TO DO » Gather each line in the records below that contains the string "height", matching case exactly, and copy those lines out.

SUPPLIED ENTRIES »
..........

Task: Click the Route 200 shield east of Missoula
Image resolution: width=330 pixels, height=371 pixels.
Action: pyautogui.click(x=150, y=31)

..........

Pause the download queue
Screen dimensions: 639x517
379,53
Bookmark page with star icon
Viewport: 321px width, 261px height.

..........

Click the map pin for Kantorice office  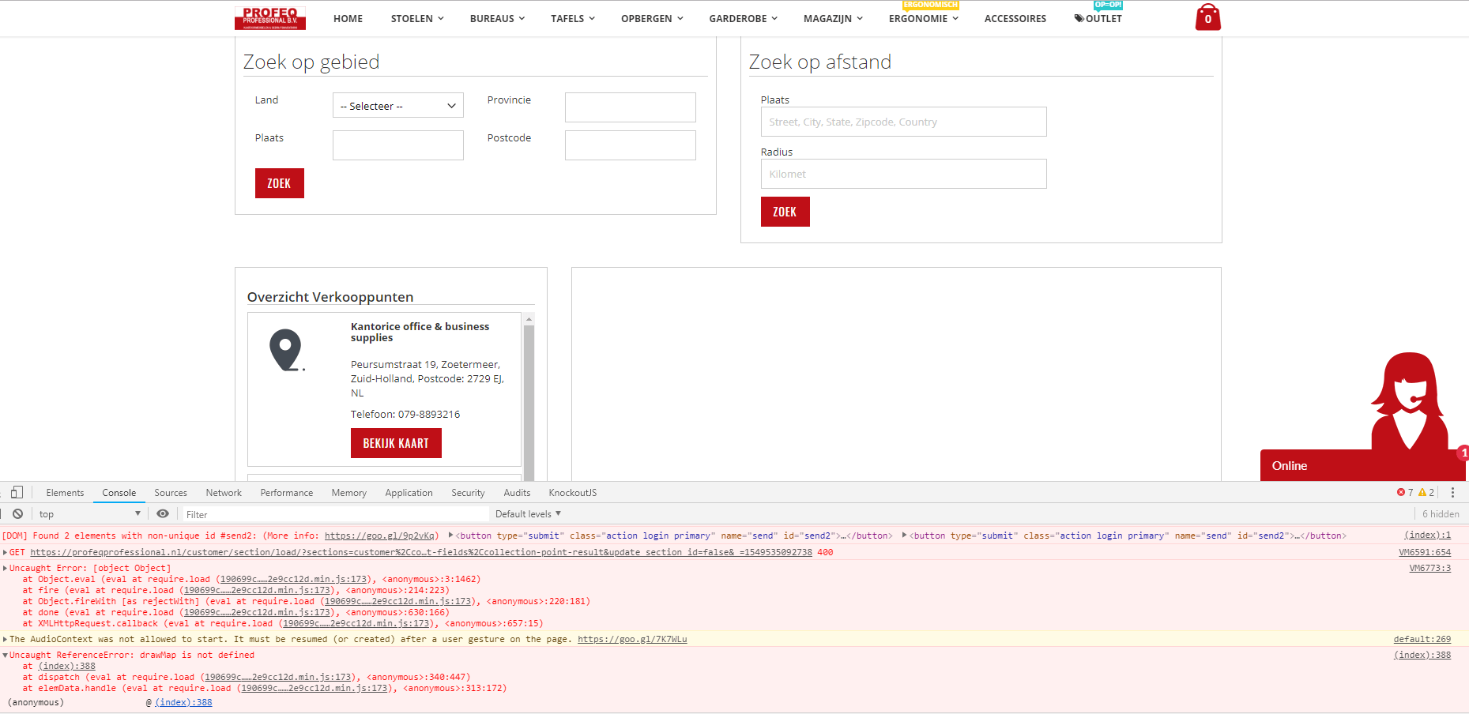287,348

..........

REPLY TO THE TASK »
Image resolution: width=330 pixels, height=371 pixels.
Viewport: 321px width, 261px height.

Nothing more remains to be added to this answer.